While reflecting on the theme of tolerance, a major topic in Dr. Berhanu Nega’s recent book (The Dawn of Freedom) written from prison, he joined forces with Dr. Hailu Araya’s project, and presented tolerance as the second foundation of an open society. He impressively argued that tolerance is the pivot to the preservation of an open society, and that the mental development of the human being cannot occur, if the individual’s freedom to speak, to think, and therefore to grow, is seriously curtailed. For Dr. Nega, the dignity of the human person requires the necessary and sufficient condition of the tolerance of opinions, views, and needs of the individual person. A major feature of tolerance is practicing of resolution of internal differences through dialogue and debates and not through guns. A repeated practice of these virtues will eventually produce the corresponding moral/ political democratic virtues. An open society must procure toleration with freedom as the foundation of an ideal democratic regime.
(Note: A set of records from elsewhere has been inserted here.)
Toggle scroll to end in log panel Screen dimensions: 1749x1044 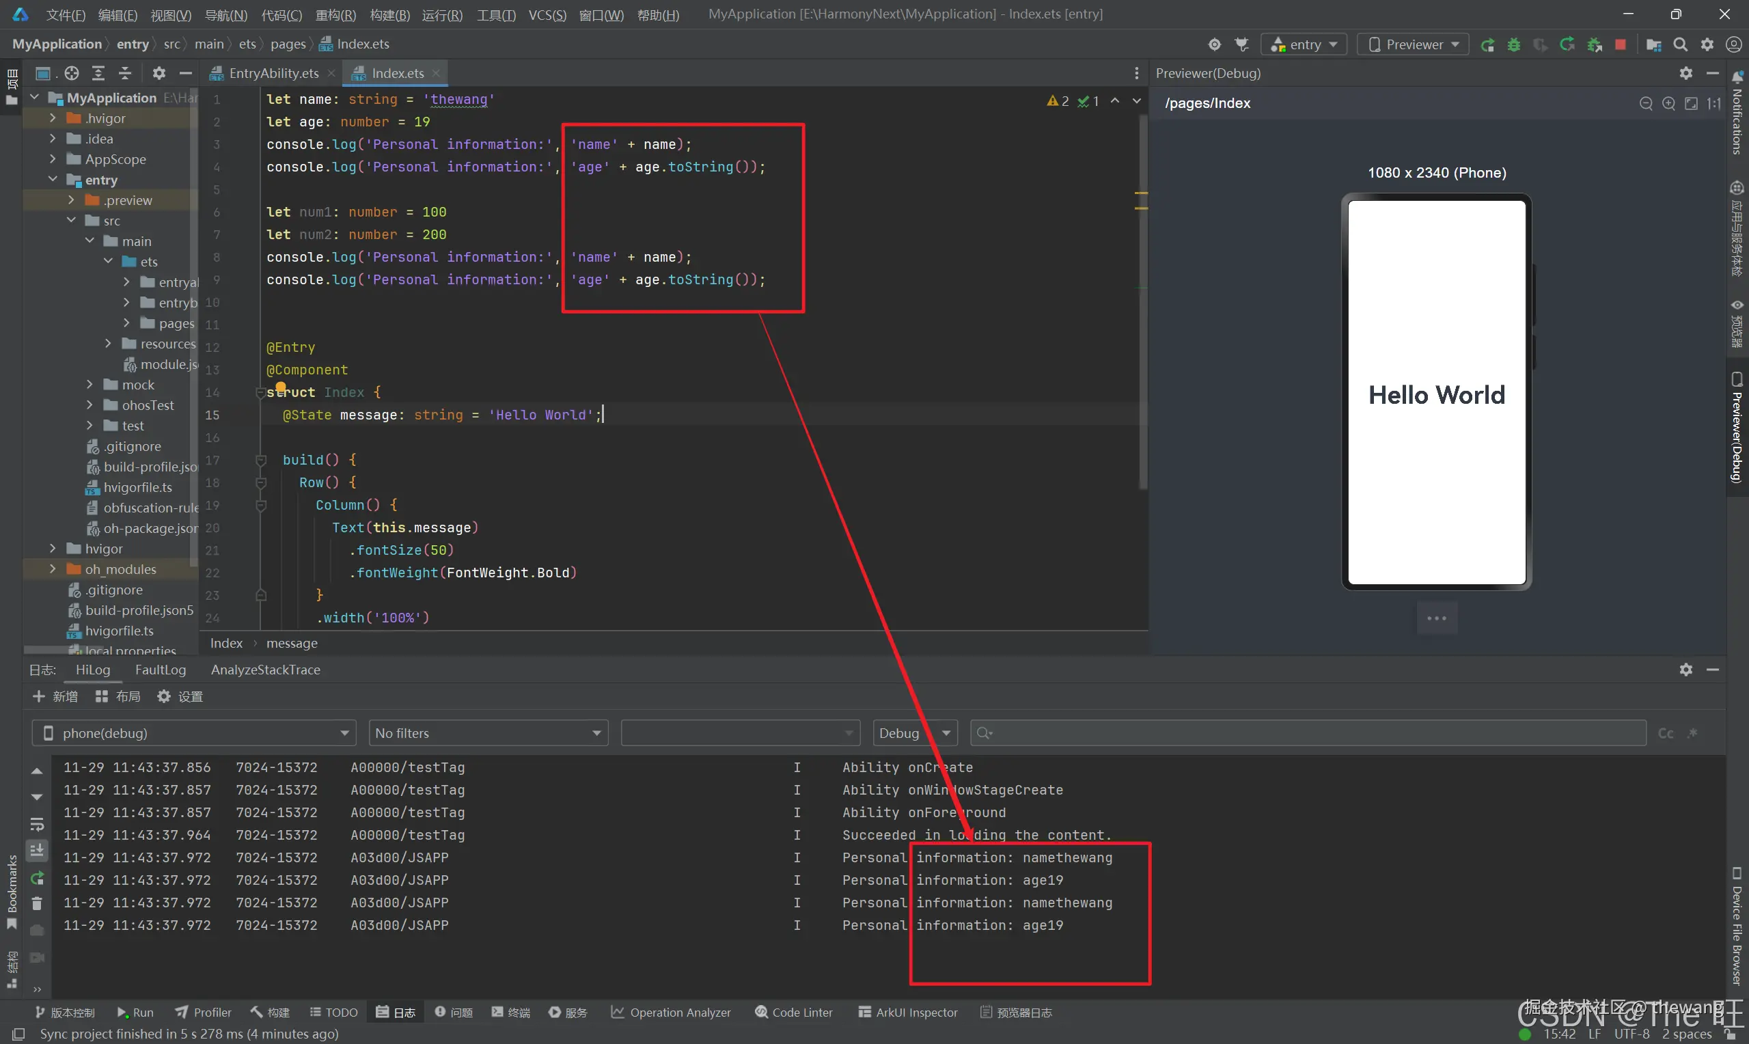(37, 850)
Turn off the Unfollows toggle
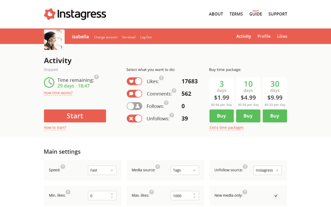The height and width of the screenshot is (207, 331). pos(134,118)
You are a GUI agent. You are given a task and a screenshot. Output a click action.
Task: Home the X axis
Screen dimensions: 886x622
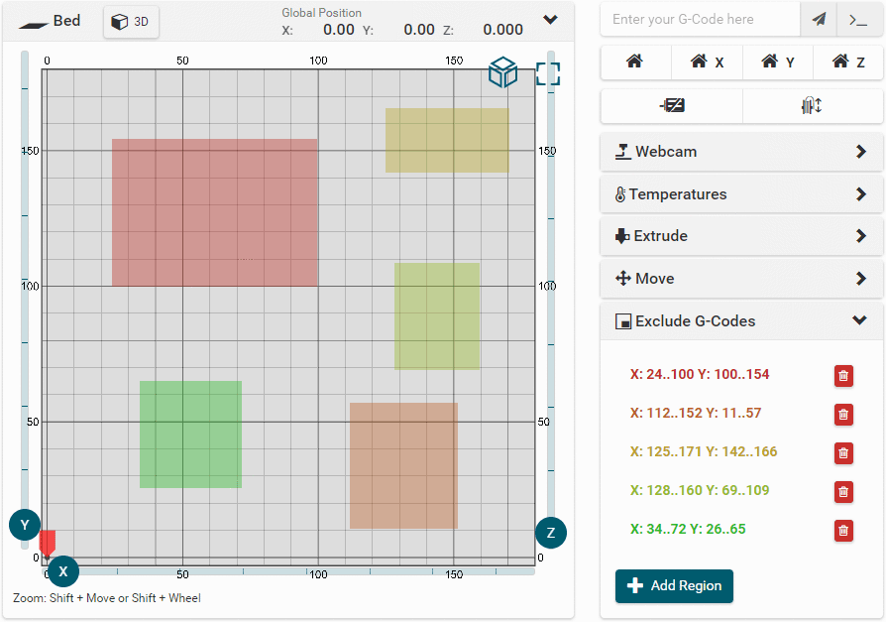[707, 62]
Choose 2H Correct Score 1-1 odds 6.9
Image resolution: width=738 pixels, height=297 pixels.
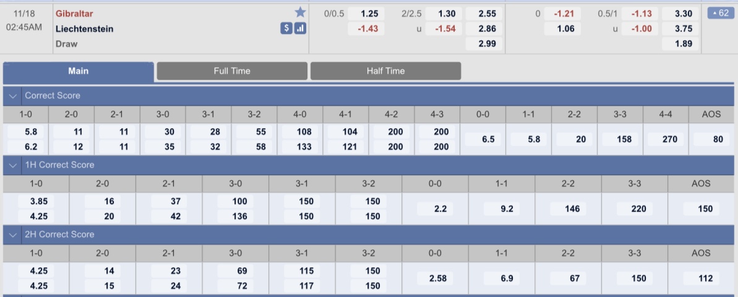tap(501, 278)
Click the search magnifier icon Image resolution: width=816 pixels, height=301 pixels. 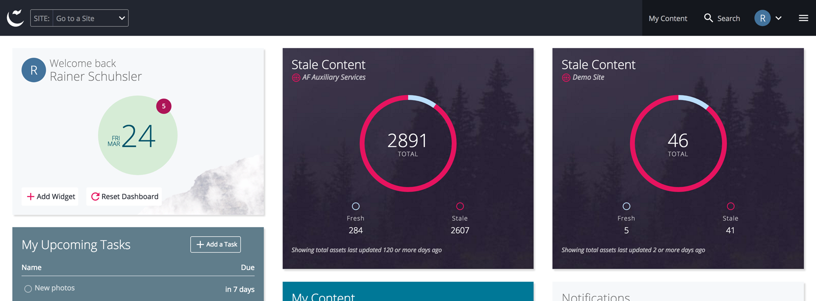point(708,18)
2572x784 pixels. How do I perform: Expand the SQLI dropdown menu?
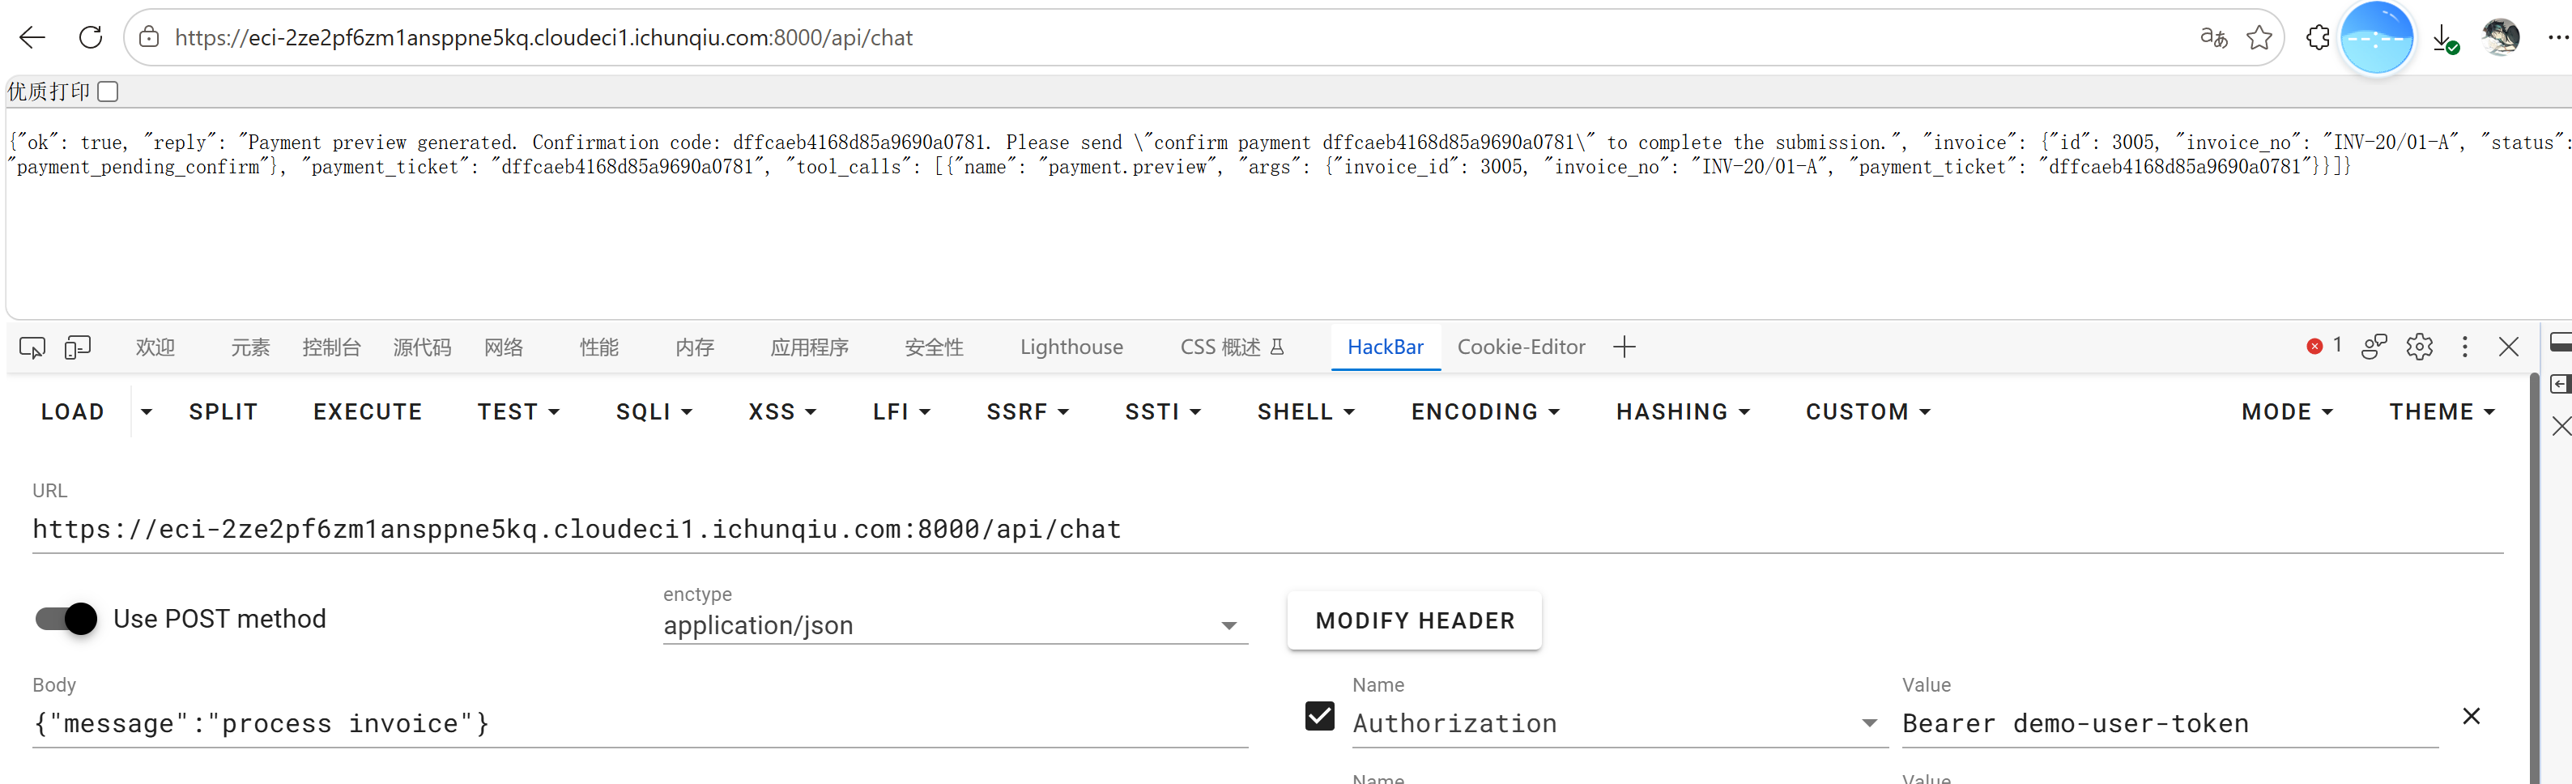coord(654,411)
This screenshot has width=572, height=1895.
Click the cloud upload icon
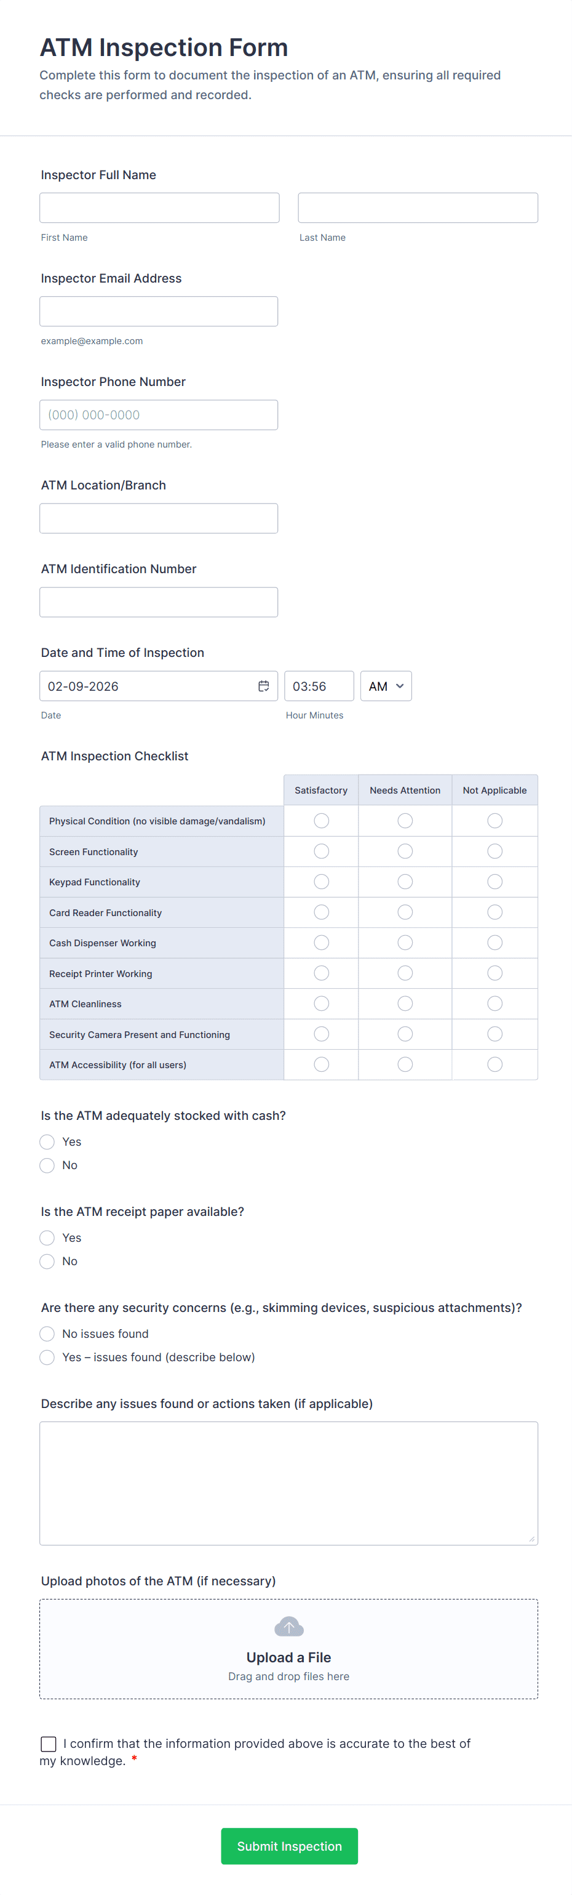point(288,1626)
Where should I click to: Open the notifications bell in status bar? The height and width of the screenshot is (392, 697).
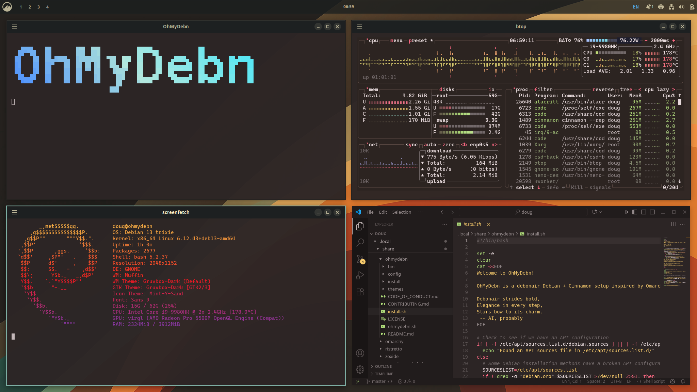(x=683, y=381)
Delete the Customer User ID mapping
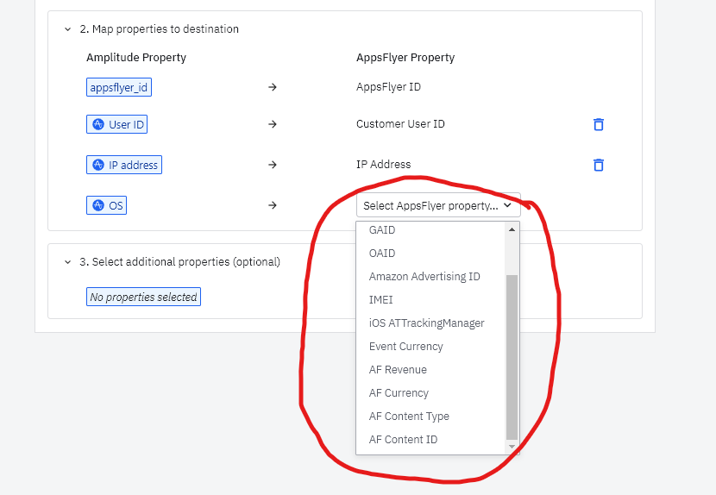The image size is (716, 495). (x=598, y=124)
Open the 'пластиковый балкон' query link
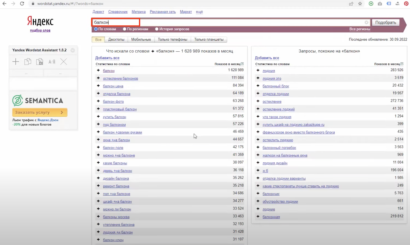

Ms. Birtukan’s public letter was an example of an appeal to the chair to return to the table of tolerance where differences can be resolved through reasoned dialogue.
Mr. Brook Kebede’s strategic abilities were evident in his carefully thought out counsel to members of his party. He teaches that building a party is hard work and that the ultimate forces are the people and not the leaders, and that the mobilization of the people for the success of the party is the key. For Mr. Kebede, important political virtues such as the loyalty of the followers can be secured only if the people actively participate in shaping their destiny.
Before the night ended at 12:30 AM, all the delegates agreed that the next election can take place freely and fairly only and only if Kinjit, as the emerging party, organizes itself effectively as the party of the people, not a party above the people. Expanding its base, and hence a function of its fundraising plans, must be given a top priority.
Ms. Birtukan, the accomplished lawyer, summed up the event by synthesizing the themes of the delegates, and stressing that a peaceful strategy of winning the next election is the singular purpose of Kinjit, the major Ethiopian party of the future.
The festive night graced itself when the gifted poet, Ms. Deberitu Negash, who is affectionately called Debere, hailed the gorgeous Ms. Birtukan. Debere’s finest words of adulation were when she acknowledged how Ms. Birtukan managed to sustain herself behind the bars of the prison with such poise and dignity. “We are committed to you, our heroine — and we shall never leave you,”
The poet heralded Ms. Birtukan name and the crowd joined the poet and sung the queen’s praises, and thus ended a night that will go in the annals of modern Ethiopian history as one great democratic party of hearts.